As he drove to the diner, he saw her standing outside, her beautiful figure silhouetted in the streetlight. "Oh, I wish I didn't have to do this."
"Hey, there," she said as she walked toward him, wrapping her hands around his neck, kissing him. "I didn't think you were going to show up."
"I had to get changed, and that wasn't that easy with my wife sound asleep in bed next to the closet," he snapped.
"Were you serious about ending it? I need to know, because I can't go on like this. I love you so much it hurts, and to think that you are a married man makes it all the more painful," she said as the tears rolled down her face. "Ever since the first day, you have made me feel special, beautiful. You weren't like any of the other guys; I thought you were different. But now I don't know. I mean, you tell me you love me, that I am the only one who has ever made you feel this way. And the next minute, you tell me it's over!" She started to cry harder, pacing back and forth on the wet pavement.

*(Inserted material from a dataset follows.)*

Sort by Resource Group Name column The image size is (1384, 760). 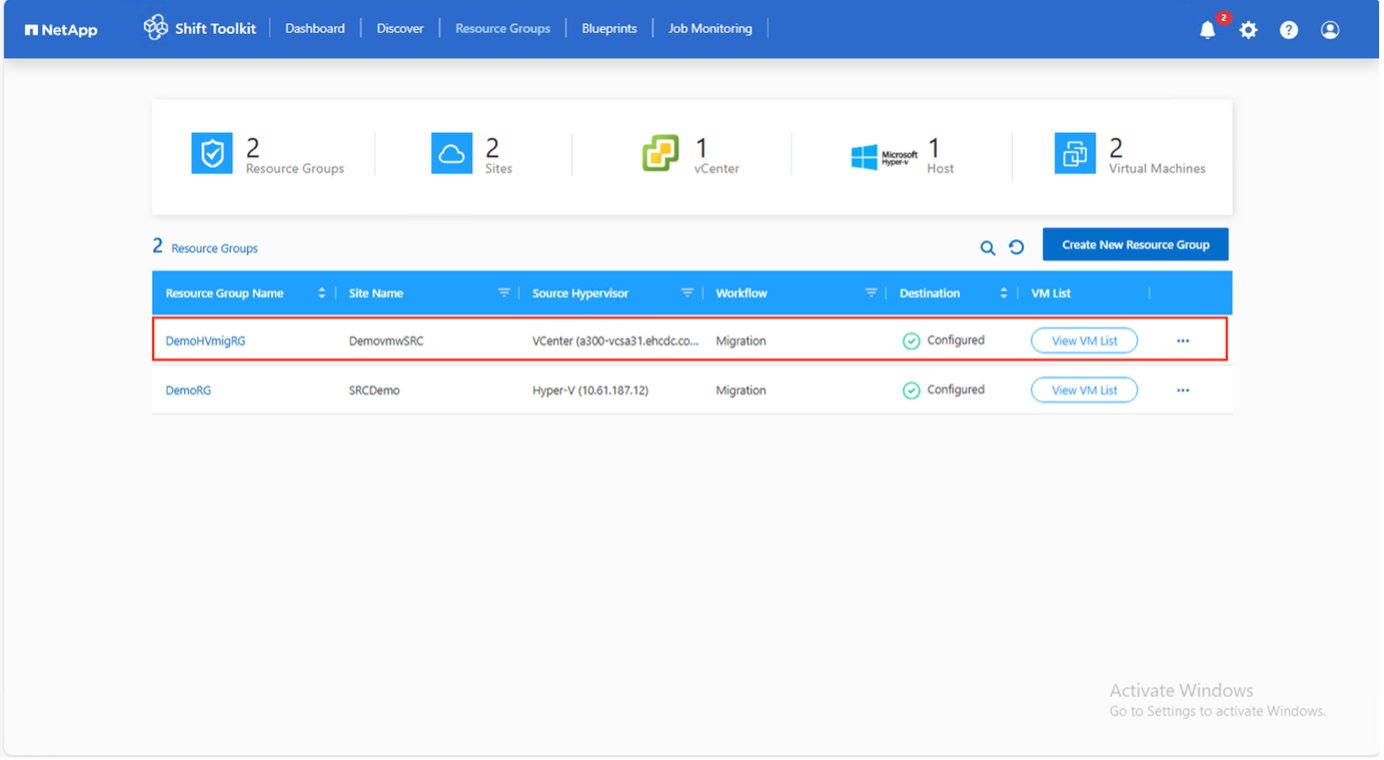(x=322, y=293)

"I never meant for it to be this complicated. I never meant to fall in love with you. But I love my wife, and she doesn't deserve this. She has given me all the love she can, and look how I repay her - by cheating on her. I can't deal with the lies and the pain. I'm sorry, but it's -"
"No. No, you idiot, it's not over. Don't say that!" As she interrupted him, her face transforming from sadness to raging fury.
"I'm sorry, but there is no way we can continue like this. It is just too hard," he responded.
"You never did love me; you just said that! I never want to talk to you again! I hate you!" With those words, she got into her car and sped off into the night.
As he ambled up the walkway to the front door of his house, he pondered everything - all the times he had snuck out at all hours, like a teenager. All the times he had come home to her after he had been with his mistress. He felt awful, like someone had stabbed him in the heart. He opened the door gently, carefully stepped inside and closed it. Tip-toeing to the stairs, he went to flip on the light switch, but it went on itself.
"Where were you?" his wife said in a monotone.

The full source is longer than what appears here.